At the heart of the at-memory compute architecture is a memory bank: 385Kbytes of SRAM with a 2D array of 512 processing elements. With 511 banks per chip, each device offers 200Mbytes of memory and operates up to 502TOPS in its "sport" mode.
Multiple function-specific buses support the movement of information in the north-south and east-west directions but the emphasis of the architecture is minimizing data movement as much as possible. A zero-detect function allows for processing elements to be switched off which can save as much as 50 percent of power consumption.
Beachler, who is a veteran of FPGA company Altera, commented that the resulting array architecture as similarities to an FPGA. There is also a custom 32bit RISC processor that is tailored for AI loads on the chip.

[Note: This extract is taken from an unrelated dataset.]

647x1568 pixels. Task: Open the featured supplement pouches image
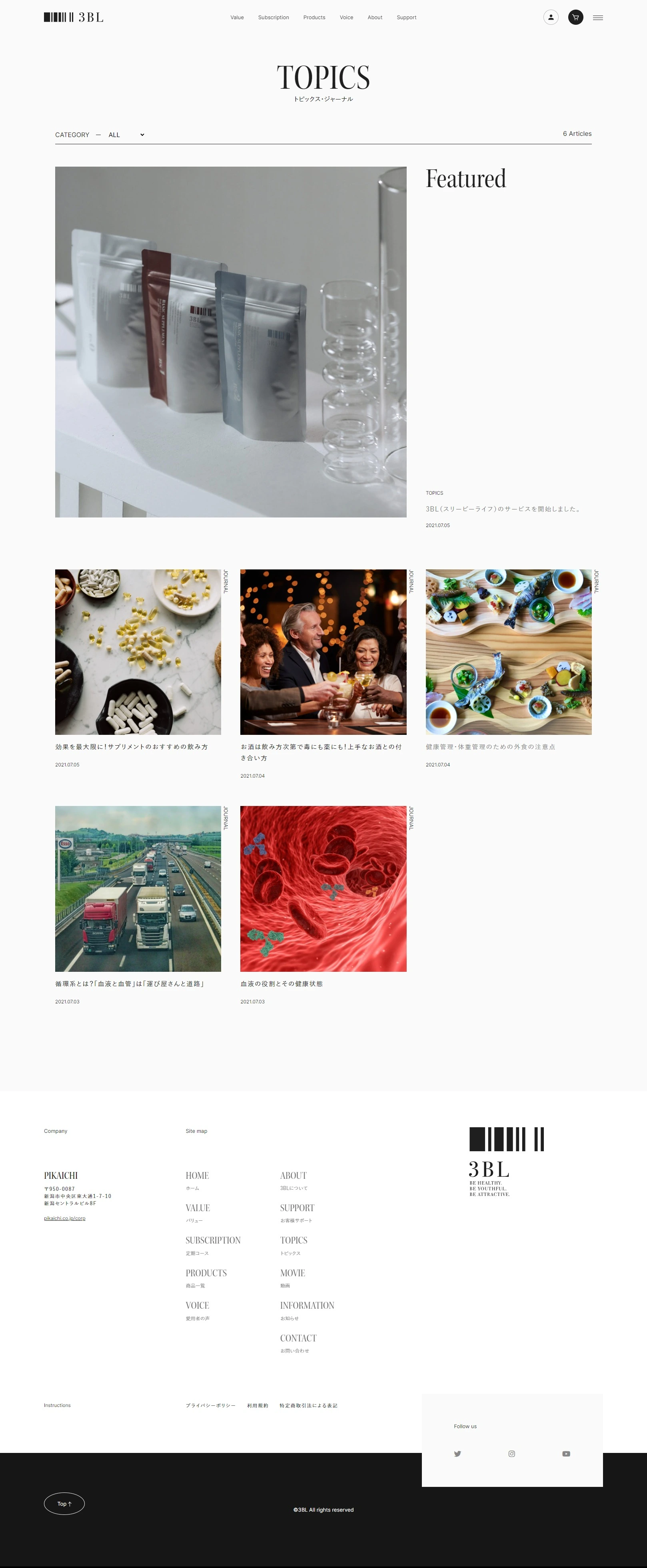tap(231, 342)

At the PCIe card level this translates into over 80,000 frames per second of ResNet-50 v1.5 throughput at batch=1. Benchmarks show that this performance is 3 times that of nearest rivals. For natural language processing, tsunAImi accelerator cards can process more than 12,000 queries per second (qps) of BERT-base, four times faster than any announced product.
Key to the ability to such performance is the software development kit, known as imAIgine.
The imAIgine SDK provides push-button quantization, optimization, physical allocation, and multi-chip partitioning. It also provides an extensive visualization toolkit, cycle-accurate simulator, and a runtime API.
The tsunAImi accelerator card is sampling now and will be commercially available in 1Q2021.